Russian officials today, much like the Soviet authorities of a past generation,  encourage a cult of the Great Patriotic War.

In the national narrative, this was their Finest Hour, still invoked on significant anniversary days as an example of heroism and sacrifice by politicians such as Vladimir Putin.

For Russians the most painful trauma in that conflict was the three-year-long siege of Leningrad. As Anna Reid points out in this  masterly and beautifully written account, the deadliest blockade of any city in history has received little attention in the West. Antony Beevor has been followed by a few historians who focused on the nightmare of the Eastern Front, where most of the fighting and dying against Nazism took place — Tim Snyder’s Bloodlands for example.
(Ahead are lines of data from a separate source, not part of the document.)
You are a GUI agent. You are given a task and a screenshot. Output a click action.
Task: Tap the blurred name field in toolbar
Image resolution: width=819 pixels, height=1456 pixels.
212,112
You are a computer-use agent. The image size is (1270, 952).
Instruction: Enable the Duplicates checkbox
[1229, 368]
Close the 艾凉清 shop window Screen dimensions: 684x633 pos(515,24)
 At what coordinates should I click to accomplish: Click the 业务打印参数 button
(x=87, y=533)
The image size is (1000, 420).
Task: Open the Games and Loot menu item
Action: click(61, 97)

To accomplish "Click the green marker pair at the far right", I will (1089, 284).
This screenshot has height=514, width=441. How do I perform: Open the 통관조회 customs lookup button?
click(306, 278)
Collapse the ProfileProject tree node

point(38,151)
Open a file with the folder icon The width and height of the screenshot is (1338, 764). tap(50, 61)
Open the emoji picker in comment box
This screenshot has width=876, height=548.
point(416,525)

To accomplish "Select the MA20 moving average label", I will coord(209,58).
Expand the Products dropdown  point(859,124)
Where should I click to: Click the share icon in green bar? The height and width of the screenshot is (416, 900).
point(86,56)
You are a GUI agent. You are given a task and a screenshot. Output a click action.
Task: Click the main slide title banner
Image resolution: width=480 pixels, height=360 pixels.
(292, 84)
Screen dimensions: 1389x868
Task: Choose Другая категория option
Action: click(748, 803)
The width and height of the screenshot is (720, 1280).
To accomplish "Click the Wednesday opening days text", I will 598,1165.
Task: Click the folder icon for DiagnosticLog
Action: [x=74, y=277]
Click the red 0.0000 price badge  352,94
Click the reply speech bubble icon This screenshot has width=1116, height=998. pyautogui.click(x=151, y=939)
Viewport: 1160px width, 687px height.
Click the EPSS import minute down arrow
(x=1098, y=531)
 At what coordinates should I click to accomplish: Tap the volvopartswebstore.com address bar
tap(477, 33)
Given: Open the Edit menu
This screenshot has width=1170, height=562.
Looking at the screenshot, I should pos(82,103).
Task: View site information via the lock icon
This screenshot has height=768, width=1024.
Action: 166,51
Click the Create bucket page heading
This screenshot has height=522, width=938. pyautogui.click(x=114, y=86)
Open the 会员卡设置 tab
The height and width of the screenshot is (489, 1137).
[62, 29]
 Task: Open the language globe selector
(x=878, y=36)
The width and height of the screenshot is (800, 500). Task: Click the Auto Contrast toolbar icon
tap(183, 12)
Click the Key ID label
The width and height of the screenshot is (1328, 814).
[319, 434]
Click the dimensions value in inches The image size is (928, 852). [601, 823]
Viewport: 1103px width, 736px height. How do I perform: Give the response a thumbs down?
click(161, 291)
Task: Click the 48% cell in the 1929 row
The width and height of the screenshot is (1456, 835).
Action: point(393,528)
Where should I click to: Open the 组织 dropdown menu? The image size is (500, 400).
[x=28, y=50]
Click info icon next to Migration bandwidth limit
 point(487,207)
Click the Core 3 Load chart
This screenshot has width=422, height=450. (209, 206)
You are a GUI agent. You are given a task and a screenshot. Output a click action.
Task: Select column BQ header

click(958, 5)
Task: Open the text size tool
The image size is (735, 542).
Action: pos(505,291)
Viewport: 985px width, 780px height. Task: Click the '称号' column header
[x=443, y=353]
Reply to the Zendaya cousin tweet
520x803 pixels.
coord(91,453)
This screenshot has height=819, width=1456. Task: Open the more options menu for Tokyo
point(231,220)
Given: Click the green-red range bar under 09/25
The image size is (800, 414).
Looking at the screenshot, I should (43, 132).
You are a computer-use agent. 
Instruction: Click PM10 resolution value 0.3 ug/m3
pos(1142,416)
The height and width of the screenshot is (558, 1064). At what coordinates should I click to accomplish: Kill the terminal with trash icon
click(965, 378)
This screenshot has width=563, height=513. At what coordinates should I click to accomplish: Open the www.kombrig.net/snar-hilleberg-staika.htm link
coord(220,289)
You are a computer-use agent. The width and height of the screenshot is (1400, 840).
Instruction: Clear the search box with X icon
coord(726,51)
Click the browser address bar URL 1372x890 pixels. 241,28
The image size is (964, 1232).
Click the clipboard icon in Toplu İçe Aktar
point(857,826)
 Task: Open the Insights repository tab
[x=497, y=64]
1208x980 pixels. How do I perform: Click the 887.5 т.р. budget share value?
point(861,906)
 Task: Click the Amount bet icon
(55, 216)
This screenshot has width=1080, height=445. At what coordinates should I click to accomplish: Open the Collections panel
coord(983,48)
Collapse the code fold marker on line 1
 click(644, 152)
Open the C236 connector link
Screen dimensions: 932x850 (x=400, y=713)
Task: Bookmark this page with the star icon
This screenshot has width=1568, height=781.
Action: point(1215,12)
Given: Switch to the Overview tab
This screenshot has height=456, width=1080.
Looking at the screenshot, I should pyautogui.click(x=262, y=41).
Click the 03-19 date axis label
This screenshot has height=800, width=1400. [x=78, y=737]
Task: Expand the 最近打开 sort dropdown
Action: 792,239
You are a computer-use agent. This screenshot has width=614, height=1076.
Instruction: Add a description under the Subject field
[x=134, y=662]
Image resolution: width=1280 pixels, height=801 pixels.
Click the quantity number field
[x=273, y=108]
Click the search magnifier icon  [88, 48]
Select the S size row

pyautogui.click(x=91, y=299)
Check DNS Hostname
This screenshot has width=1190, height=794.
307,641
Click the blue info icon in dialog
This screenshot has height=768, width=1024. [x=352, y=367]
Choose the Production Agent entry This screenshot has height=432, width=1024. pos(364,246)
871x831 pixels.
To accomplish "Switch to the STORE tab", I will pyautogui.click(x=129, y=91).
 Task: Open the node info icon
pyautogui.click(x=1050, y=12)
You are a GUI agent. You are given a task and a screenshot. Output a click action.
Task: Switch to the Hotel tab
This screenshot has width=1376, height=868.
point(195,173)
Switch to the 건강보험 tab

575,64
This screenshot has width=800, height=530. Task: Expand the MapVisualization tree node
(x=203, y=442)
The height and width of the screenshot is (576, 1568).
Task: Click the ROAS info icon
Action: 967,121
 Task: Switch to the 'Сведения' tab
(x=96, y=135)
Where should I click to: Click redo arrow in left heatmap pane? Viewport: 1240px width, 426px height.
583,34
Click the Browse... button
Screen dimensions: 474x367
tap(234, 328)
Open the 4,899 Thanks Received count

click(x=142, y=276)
But by and large British and American historians have concentrated on the war in the West.

After the Holocaust, the Leningrad  siege was arguably the worst war crime in a conflict that saw many atrocities. Around 750,000 civilians, a quarter of the city’s population, starved to death. This was 35 times the number who died in the London blitz, and four times more than in the bombing of Hiroshima and Nagasaki combined.  

The epic scale of the suffering numbs the mind. Reid never gets bogged down in the numbers. She tells the ghastly story with an eye for the vivid human detail, while never  ignoring the broader context: while the Leningrad siege was unique in its death toll, it was less a tragic interlude than one dark passage of many in the USSR, preceded by the famine in the 1920s and the Terror of the 1930s.

After the German invasion of the USSR on 22 June 1941, the Wehrmacht marched through the Baltic States with astonishing speed.